» **Document passage**
--------------------------------

The Meiji Restoration and Japanese Historiography
By Matthew Nelson
Introduction
In the 19th century, the West’s colonial ambitions changed the face of Asia. European and American desire for economic dominance of the region would bring about two centuries of war, exploitation, and resistance, both peaceful and violent. It would both disrupt and help to reshape the national identities of countries throughout the continent. Japan was not the first Asian nation to feel the force of Western colonialism, but they would be the first to take these threats, and resist through adaptation. Japan, unlike many of its neighbors, would never be colonized. Instead, it would embrace the mentality and methodology of the colonizer. The Meiji Restoration of 1868 would be a turning point in Japanese History, where the country rapidly modernized, and reassessed its role in the world. The study of history would play a key role in this process. Japanese historians would adopt historical theories and practices imported from Europe, and free their own past from Chinese cultural dominance. This new expression of Japanese history would build a nationalistic spirit that would push the once isolationist country beyond its coastal borders, in pursuit of its own colonial empire. The West had created a new rival in the East.
Japan and Historical Study Before the Restoration
Before the Restoration, Japan’s last major political upheaval took place in 1600. Tokugawa Ieyasu’s victory against rival regional daimyo (warlords) at the Battle of Sekigahara in that year led to an era of political stability Japan had not seen for centuries. While the Yamato Dynasty, Japan’s Imperial Family, had, in theory, ruled uninterrupted since the 7th century, they had been little more than figureheads since the 12th century, when the first military ruler, known as a shogun, rose to power. Brief periods of stability would give way to eras of civil strife. Military leaders would come close to unifying the land, but ultimately fell short. The Tokugawa would succeed where all others had failed. This period of peace and prosperity would see a flourishing of culture, commerce, literature, and the arts.

--------------------------------

» **Provided material**
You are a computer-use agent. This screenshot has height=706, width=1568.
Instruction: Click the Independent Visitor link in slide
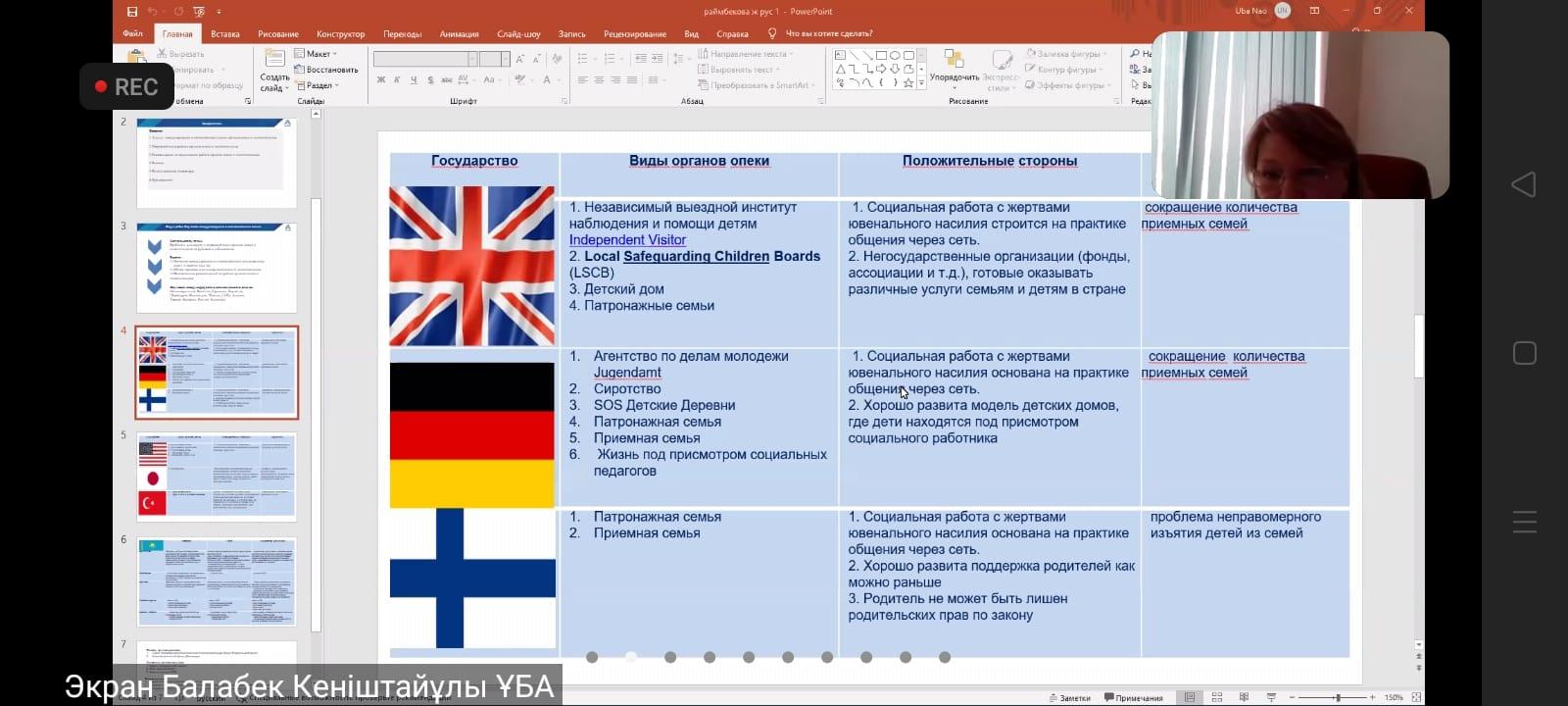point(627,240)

--------------------------------

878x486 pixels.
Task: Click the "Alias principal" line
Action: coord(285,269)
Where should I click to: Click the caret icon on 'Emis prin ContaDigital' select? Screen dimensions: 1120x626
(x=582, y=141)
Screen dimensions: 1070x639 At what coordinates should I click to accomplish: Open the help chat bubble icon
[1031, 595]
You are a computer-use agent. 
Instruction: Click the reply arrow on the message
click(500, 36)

--------------------------------

» **How to complete this task**
According to the text on the Meiji Restoration and Japanese historiography, in what century did the first shogun rise to power?

» **Written answer**
The 12th century.